At operation 320, coordinator system 250 validates features encoding of new model 230, which involves assessing the effectiveness of encoding techniques applied to the features of the dataset. Feature encoding is the process of transforming categorical or textual features into numerical representations that ML models can understand and utilize effectively. In some embodiments, operation 320 may include one-hot encoding, label encoding, target encoding, or a combination thereof. One-hot encoding transforms each category into a binary vector and validates the one-hot encoding by checking if the encoded features capture the categorical information accurately. Label encoding maps each category to a numerical label and validates the label encoding by verifying that the numerical labels preserve the order or hierarchy, if applicable, and that the encoded values are meaningful to the model. Target encoding involves encoding categorical features based on the target variable's statistics, such as mean or frequency, to capture the relationship between the feature and the target, and validates the target encoding by analyzing if the encoded values reflect the relationship with the target and whether it helps improve the model's predictive performance.
At operation 325, coordinator system 250 performs model regression tests on new model 230, which involves assessing its performance and comparing it to a known baseline or a previously deployed model (e.g., pretrained model 215). Regression testing helps ensure that the new model retains or improves upon the performance of the existing model or a desired threshold. In some embodiments, operation 325 defines performance metrics, prepares a test dataset, collects baseline metrics, performs statistical comparisons, or a combination thereof. Defining performance metrics involves determining the appropriate metrics for evaluating the regression performance of the model. Common regression metrics may include mean squared error (MSE), root mean squared error (RMSE), mean absolute error (MAE), R-squared (coefficient of determination), or other domain-specific metrics. Preparing a test dataset involves preparing a separate test dataset that represents real-world data similar to the data new model 230 will encounter during deployment. Collecting baseline metrics involves collecting its regression performance metrics using the same test dataset. This serves as a reference point to evaluate the new model's performance. Statistical comparison involves performing statistical tests, such as t-tests or hypothesis testing, to determine if the performance differences between the new model and the baseline are statistically significant, which helps provide a quantitative assessment of the model's improvements or differences.
When new model 230 passes each of tests 315-325, coordinator system 250 publishes new model 230 at operation 330 and stores new model in repository 140. In some embodiments, when coordinator system 150, such as an orchestration engine, performs operation 330, coordinator system 150 makes new model 230 available for consumption by other systems, applications, or users.
With reference to
With reference to
At block 420, processing logic receives a second ML model from collaboration platform 120 that indicates the second ML model is based on the first ML model. In some embodiments, collaboration platform 120 is a GitHub platform that incorporates Git operations (GitOps) processes and the indication is based on version control from collaboration platform 120.

BRIEF: Pick up the passage on validating and publishing ML models after its final sentence and extend it in the same technical style.

AVAILABLE DATA:
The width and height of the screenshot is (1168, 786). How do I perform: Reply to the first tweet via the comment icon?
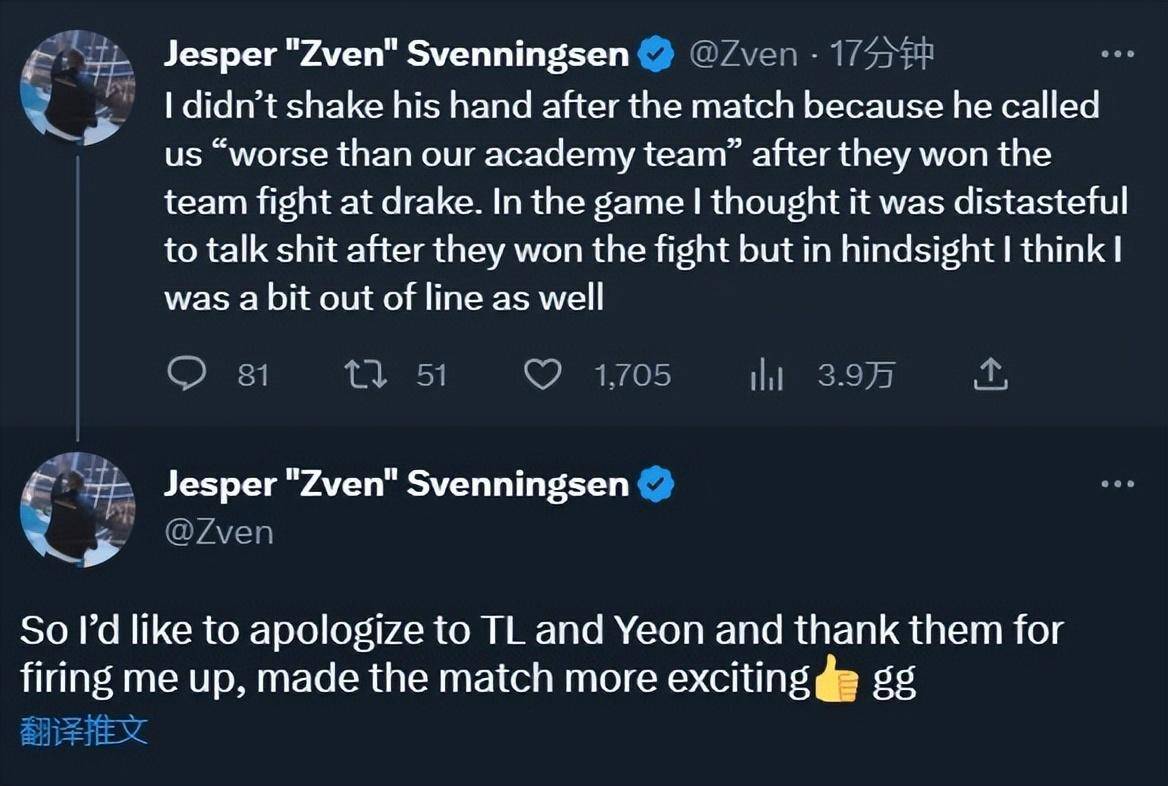point(186,375)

OUTPUT FOR THIS EXERCISE:
At block 430, processing logic tests the second ML model using criteria corresponding to the first ML model to determine whether the second ML model is valid. In some embodiments, processing logic transforms categorical data corresponding to the first ML model into one or more numerical representations. Processing logic then tests the second ML model using the one or more numerical representations to produce test results. In some embodiments, processing logic identifies the trainer system that produced the second ML model based on the test results.
At block 440, processing logic publishes the second ML model to a repository in response to determining that the second ML model is valid. In some embodiments, processing logic sends an error message to collaboration platform 120 when the second ML model is invalid.
During execution, processing device 520 provides first ML model 550 to collaboration platform 120. Computer system 510 receives second ML model 560 from collaboration platform 120, and collaboration platform 120 indicates that second ML model 560 is based on first ML model 550. For example, collaboration platform 120 may be a GitHub platform and provides an indication based on its version control.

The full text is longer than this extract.